Recogiéndose las faldas de su vestido, Irlanda se obligó a tener un especial cuidado a la hora de asegurarse de que sus dedos y pies estaban en un lugar sólido, puesto que no creía que hubiese dos escaleras superpuestas temblando bajo ella.
Tampoco ayudaba que sus hombros pesasen, o que en sus manos se estuviesen formando pequeñas heridas por encima de las anteriores cada vez que se atrevía a doblar sus dedos.
En cuanto sus pies se posaron sobre las tablas, Irlanda cesó el tembloroso agarre sobre las barandas y se dejó caer sobre una de las camas. No pudo reprimir un pequeño gruñido cuando su espalda se posó sobre el duro colchón y pudo relajar sus extremidades.
Se obligó a levantarse para quitarse las botas con bastante esfuerzo y dejarlas caer a un borde de la litera. Ella se apartó los cabellos del rostro antes de volver a darle reposo a su espalda. Abrazó el zurrón entre sus brazos y cerró sus ojos, aunque se obligó a abrirlos al escuchar unos pasos que retumbaban por la estancia.
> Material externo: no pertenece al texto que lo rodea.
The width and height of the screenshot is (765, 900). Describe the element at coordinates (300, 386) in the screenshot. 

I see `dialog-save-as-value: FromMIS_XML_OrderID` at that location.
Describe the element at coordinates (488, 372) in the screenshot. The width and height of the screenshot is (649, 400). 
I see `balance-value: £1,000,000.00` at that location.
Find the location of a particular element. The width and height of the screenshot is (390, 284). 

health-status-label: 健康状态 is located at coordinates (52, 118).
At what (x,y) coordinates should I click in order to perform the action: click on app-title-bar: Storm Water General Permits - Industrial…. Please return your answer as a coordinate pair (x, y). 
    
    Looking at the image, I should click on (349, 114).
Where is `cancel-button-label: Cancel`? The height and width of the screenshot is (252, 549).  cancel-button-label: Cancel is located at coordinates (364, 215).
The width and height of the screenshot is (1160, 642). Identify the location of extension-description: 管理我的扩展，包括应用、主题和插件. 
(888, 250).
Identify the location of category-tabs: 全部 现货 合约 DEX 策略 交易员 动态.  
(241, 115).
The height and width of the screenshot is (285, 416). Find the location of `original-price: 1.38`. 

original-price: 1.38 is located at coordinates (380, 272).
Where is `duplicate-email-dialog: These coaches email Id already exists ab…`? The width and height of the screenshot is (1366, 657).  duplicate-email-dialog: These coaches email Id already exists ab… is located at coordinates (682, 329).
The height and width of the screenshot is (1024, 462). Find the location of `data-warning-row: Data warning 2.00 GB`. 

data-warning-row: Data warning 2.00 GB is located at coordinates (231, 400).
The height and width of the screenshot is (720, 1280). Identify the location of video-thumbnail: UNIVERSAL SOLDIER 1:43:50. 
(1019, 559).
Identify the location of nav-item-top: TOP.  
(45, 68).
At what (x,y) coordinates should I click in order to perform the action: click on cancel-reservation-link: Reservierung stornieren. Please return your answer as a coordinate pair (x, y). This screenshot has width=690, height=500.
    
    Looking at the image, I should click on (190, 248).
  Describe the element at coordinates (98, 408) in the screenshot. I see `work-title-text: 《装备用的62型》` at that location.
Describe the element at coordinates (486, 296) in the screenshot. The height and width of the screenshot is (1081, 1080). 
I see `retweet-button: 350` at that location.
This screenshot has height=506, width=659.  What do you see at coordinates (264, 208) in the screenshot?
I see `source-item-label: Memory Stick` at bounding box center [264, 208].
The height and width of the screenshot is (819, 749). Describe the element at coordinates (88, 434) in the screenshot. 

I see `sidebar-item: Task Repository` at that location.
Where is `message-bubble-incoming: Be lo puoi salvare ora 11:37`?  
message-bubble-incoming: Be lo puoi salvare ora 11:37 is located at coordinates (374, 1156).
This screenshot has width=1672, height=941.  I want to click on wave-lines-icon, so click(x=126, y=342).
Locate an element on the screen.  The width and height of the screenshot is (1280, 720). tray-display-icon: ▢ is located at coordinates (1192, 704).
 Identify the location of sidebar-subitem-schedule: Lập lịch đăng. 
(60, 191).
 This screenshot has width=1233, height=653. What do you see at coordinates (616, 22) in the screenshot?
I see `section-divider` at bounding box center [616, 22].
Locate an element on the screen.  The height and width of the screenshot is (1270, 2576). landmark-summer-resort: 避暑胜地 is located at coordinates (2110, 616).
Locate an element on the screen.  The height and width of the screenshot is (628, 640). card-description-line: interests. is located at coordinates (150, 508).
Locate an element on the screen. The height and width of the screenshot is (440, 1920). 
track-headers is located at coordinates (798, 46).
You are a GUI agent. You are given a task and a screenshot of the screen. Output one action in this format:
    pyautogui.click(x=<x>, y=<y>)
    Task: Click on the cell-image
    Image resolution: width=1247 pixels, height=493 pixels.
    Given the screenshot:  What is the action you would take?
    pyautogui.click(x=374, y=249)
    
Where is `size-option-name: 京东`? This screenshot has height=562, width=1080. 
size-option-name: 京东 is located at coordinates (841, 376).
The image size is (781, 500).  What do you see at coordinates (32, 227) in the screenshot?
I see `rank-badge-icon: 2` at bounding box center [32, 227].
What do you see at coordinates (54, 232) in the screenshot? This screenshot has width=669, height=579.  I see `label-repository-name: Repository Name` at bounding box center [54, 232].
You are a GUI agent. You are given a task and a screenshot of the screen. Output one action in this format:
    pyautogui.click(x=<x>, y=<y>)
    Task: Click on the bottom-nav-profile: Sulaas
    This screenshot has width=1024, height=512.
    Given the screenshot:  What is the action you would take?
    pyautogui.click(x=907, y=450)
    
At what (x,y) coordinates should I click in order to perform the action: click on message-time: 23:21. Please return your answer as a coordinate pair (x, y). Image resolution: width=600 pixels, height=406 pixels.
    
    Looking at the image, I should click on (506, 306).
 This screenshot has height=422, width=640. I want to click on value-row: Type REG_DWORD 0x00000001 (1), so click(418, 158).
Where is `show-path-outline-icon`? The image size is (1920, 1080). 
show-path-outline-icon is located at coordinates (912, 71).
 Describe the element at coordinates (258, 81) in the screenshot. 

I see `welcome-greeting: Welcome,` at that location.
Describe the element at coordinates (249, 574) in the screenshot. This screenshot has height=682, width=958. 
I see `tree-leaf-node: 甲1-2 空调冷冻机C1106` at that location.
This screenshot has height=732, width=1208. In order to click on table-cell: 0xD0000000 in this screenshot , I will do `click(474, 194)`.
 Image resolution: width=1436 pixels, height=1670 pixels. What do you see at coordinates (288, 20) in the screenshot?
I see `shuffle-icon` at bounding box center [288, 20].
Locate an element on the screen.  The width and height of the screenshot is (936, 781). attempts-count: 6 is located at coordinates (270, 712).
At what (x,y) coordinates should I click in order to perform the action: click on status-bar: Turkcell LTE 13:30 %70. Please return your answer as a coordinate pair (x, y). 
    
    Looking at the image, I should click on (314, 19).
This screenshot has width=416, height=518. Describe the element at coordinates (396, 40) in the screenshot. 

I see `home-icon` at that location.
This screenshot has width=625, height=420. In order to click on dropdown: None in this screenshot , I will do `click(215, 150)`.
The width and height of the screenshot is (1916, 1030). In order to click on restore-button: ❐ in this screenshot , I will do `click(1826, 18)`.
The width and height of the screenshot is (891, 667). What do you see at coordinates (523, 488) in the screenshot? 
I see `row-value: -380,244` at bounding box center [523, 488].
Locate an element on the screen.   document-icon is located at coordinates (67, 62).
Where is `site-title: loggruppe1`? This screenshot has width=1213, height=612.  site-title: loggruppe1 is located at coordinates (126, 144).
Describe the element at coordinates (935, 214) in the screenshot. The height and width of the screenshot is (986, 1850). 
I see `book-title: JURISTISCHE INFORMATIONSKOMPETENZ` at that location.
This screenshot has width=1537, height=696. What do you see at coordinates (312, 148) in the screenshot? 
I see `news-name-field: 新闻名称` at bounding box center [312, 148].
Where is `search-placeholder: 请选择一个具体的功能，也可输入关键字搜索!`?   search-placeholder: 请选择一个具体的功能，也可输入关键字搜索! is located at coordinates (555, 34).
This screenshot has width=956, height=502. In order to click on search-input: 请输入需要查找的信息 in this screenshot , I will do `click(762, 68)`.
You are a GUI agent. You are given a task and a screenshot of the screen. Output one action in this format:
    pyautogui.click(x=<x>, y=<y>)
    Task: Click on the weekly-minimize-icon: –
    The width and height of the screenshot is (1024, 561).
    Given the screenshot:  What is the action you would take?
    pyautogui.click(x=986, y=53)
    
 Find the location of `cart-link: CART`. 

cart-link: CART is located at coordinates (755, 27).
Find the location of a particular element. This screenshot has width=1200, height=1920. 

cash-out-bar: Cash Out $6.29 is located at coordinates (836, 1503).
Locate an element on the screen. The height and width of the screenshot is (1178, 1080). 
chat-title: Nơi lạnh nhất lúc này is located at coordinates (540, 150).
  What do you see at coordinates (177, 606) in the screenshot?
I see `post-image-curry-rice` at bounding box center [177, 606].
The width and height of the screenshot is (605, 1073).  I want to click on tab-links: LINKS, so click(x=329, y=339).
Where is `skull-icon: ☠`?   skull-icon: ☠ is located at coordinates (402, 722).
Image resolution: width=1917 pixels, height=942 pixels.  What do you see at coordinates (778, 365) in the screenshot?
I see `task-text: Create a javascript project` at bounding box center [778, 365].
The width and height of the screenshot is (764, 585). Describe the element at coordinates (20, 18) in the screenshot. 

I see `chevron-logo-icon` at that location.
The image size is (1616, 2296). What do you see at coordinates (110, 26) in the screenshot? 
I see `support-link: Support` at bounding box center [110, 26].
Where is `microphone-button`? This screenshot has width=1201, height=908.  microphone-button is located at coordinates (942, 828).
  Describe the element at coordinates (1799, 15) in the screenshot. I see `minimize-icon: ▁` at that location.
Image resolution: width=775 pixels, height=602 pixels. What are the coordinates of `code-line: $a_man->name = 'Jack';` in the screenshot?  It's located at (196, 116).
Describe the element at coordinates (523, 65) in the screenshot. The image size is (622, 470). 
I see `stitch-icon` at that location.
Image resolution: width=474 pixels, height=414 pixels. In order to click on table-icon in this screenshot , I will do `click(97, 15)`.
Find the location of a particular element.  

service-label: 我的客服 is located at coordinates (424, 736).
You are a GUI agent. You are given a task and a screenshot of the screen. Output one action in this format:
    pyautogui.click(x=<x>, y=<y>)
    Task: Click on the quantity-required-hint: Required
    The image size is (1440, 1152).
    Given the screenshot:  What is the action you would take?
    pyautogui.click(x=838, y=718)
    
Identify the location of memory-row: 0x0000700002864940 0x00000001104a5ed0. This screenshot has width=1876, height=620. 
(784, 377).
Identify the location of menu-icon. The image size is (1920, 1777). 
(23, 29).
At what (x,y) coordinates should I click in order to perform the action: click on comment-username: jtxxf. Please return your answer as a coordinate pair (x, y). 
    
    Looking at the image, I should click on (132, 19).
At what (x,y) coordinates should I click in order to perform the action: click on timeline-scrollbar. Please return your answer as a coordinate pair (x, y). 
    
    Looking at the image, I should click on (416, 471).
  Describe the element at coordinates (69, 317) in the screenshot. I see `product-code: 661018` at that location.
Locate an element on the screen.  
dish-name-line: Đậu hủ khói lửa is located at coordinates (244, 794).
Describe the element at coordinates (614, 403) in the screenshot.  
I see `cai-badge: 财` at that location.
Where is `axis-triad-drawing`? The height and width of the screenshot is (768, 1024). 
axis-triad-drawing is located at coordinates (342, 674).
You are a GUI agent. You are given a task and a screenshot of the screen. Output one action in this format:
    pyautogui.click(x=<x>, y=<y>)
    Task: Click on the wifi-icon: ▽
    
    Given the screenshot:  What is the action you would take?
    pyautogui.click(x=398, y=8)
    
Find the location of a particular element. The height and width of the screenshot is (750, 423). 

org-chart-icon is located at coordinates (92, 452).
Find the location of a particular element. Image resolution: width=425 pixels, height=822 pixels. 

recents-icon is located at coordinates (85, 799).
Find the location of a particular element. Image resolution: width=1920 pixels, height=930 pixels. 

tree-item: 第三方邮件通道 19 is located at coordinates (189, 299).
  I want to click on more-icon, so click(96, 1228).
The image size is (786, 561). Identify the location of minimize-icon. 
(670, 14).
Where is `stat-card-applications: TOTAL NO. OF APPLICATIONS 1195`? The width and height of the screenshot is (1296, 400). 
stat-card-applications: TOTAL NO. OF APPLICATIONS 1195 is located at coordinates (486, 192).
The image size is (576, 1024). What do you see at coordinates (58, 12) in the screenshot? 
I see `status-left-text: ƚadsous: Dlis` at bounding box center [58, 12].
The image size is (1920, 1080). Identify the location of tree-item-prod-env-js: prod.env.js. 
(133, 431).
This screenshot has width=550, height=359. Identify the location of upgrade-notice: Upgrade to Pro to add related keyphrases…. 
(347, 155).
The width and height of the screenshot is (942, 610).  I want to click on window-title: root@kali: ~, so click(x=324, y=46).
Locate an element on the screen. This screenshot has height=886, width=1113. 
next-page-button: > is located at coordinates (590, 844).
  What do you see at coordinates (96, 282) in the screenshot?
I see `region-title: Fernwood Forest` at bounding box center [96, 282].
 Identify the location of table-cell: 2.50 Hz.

Irlanda introdujo su mano en el zurrón con tal de asegurarse que la pieza de latón se encontraba escondida bajo el resto de los bártulos. Cuando fue a extraer su mano, sus dedos rozaron una tela áspera, y ella se esforzó por tenerla agarrada para extraerla.
En cuanto lo consiguió, Irlanda se sopló los dedos y extendió el pañuelo entre las palmas de ambas manos. Incluso si la oscuridad le impedía apreciar su color azul oscuro, ella casi veía los detalles florales rojos en cada esquina.
No pudo evitar que una tos se escapase de sus labios, acompañada por un sabor metálico, y ella se colocó el pañuelo encima de su rostro mientras se volvía a dejar caer sobre el colchón y sellaba sus párpados.
Las sacudidas del barco pronto se volvieron inapreciables.